Sie ist fantastisch. Für mich die beste Aufnahme bisher, weil Immerseel mit dem Kopf dirigiert. Der Chor ist klein. Die Besetzung orientiert sich an den Bedingungen der dreißiger Jahre. Man braucht keine 120 Sänger für die „Carmina burana“.

Wie stand Orff selbst zu den „Carmina burana“?

Ihn freute der internationale Erfolg. Aber er hielt die Griechendramen „Antigonae“, „Oedipus der Tyrann“ und „Prometheus“ für seine besten Stücke.

Warum werden die heute nur sehr selten gespielt?

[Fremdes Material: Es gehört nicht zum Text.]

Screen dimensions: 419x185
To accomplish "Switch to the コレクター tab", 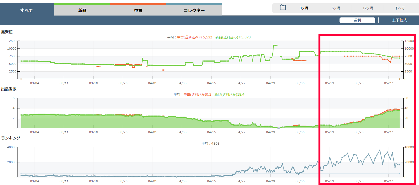I will tap(194, 11).
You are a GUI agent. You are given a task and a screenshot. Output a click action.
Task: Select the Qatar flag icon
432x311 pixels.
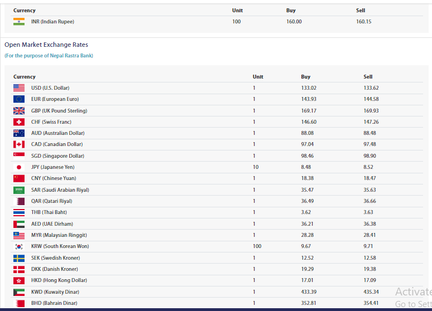coord(19,201)
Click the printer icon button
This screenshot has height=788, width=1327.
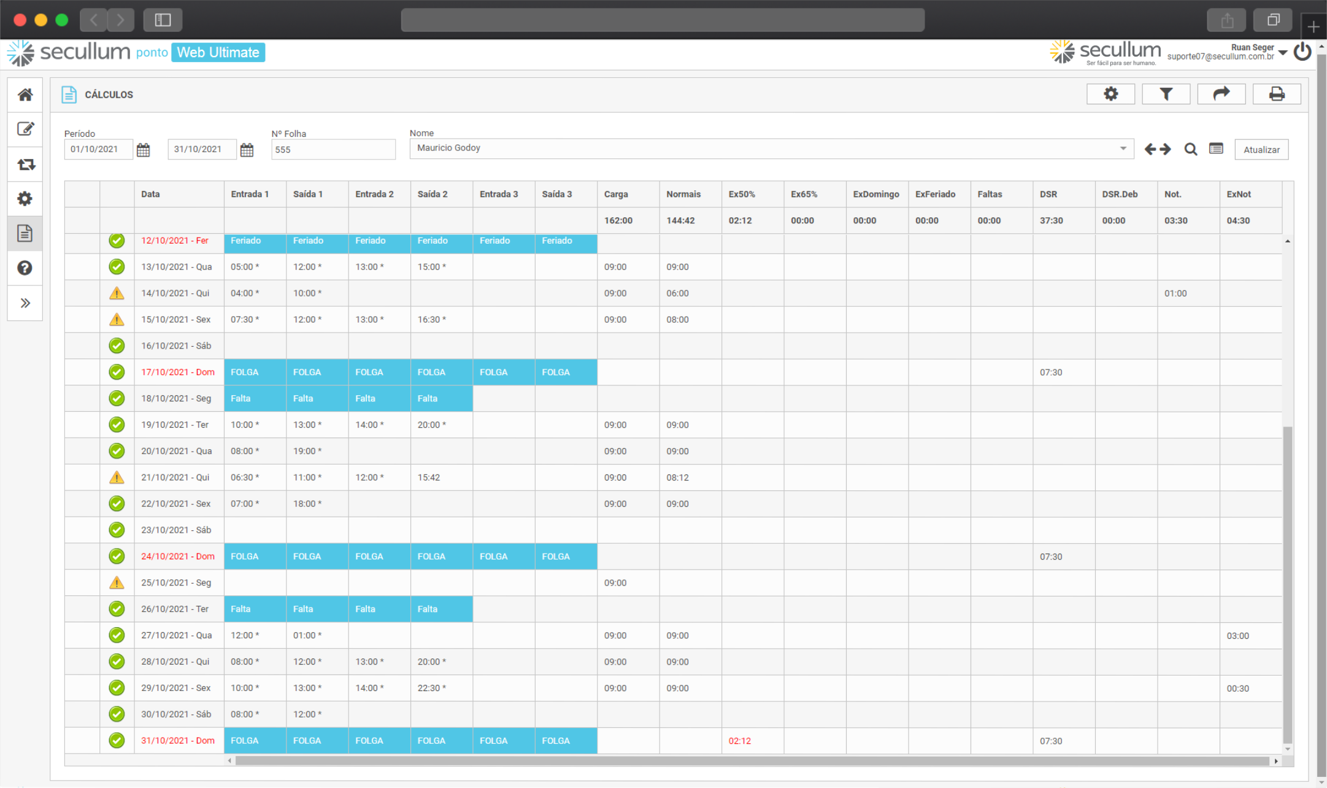(x=1276, y=94)
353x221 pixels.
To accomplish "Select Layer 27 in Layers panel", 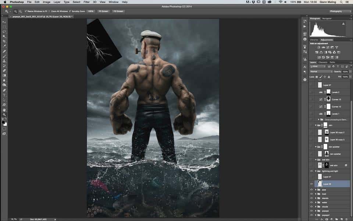I will tap(327, 177).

Orff hat keine Kompromisse gemacht. Diese Werke sind schwer aufzuführen. „Prometheus“ erfordert 23 Schlagzeuger, vier Klaviere und 8 Kontrabässe. Das Spätwerk kommt wieder, da bin ich sicher. Die Ruhrtriennale hat 2012 „Prometheus“ gespielt, Vladimir Jurowski hat das Werk in Moskau dirigiert. Auf russisch.

Warum hat die Orff-Stiftung die Festspiele in Andechs platzen lassen?

Das war eine Frage der Qualität. Es wurde manches umgebracht, das eigentlich nicht umzubringen ist. Marcus Everding kommt vom Schauspiel her. Er hat viel mit Laien gearbeitet und da draußen eine Art Orff-Laienbühne entwickelt. Das ist Orff nicht angemessen. Außerdem ist der Florian-Stadl für das Spätwerk zu klein.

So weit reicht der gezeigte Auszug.